Als belangrijk elektriciteitsverdelingapparatuur is de veilige werking van een compacte transformatorhuis afhankelijk van betrouwbare aardingsmaatregelen. Mensen vragen zich vaak af: Waarom wordt de aardingweerstand van een compacte transformatorhuis in het algemeen vereist om niet meer dan 4Ω te zijn? Achter deze waarde liggen strenge technische gronden en toepassingsbeperkingen. In feite is de eis van ≤4Ω niet in alle gevallen verplichtend. Het geldt voornamelijk voor scenario's waarbij het hogespanningsysteem "ongeëerde", "resonante aarding" of "hoog-ohmige aarding" methoden gebruikt. Omdat bij deze aardingsmethoden, wanneer er een enkelefasig aardingsfout optreedt aan de hoogspanningskant, de foutstroom relatief klein is (meestal niet meer dan 10A). Als de aardingweerstand binnen 4Ω wordt gehouden, kan de foutspanning beperkt worden tot een relatief veilig bereik (zoals 40V), waarmee effectief het risico op elektrische schokken door de potentiaalstijging van de PE-lijn aan de laagspanningskant wordt voorkomen. De volgende tekst zal diepgaand de principes en logica achter deze technische eis analyseren.

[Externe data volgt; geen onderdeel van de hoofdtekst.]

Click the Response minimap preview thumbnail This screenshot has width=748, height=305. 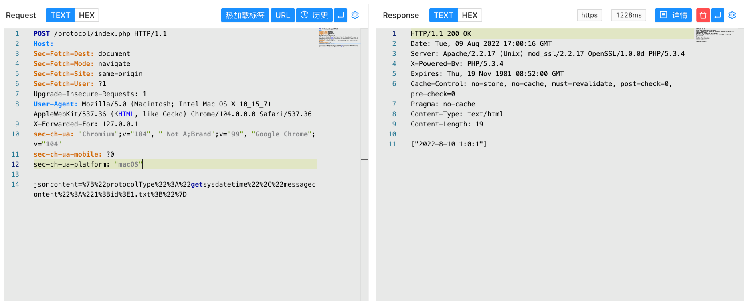[716, 35]
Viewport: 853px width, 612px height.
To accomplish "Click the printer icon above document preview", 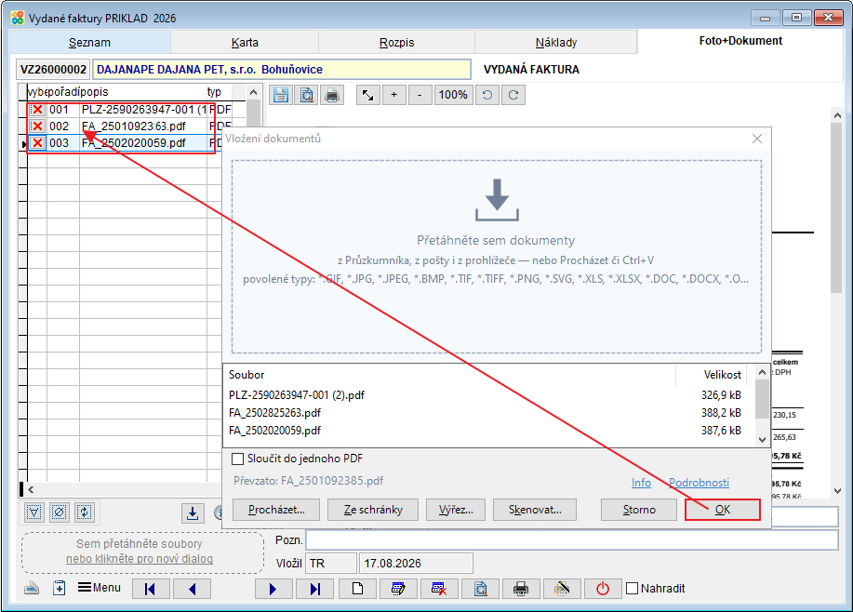I will click(332, 95).
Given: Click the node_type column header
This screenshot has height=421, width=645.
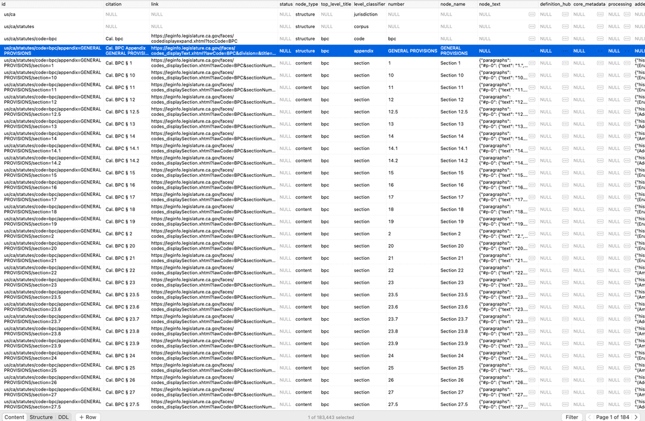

Waarom wordt de aardingweerstand van een compacte transformatorhuis meestal vereist om niet groter te zijn dan 4 Ω? Eigenlijk heeft de eis dat de aardingweerstand ≤ 4 Ω moet zijn, toepasselijke voorwaarden en geldt deze niet voor alle situaties. Deze norm geldt voornamelijk voor scenario's waarbij het hogespanningsysteem ongeëerd, resonant aangesloten of met hoge weerstand aangesloten is, en niet voor situaties waarbij het hogespanningsysteem effectief geaard is.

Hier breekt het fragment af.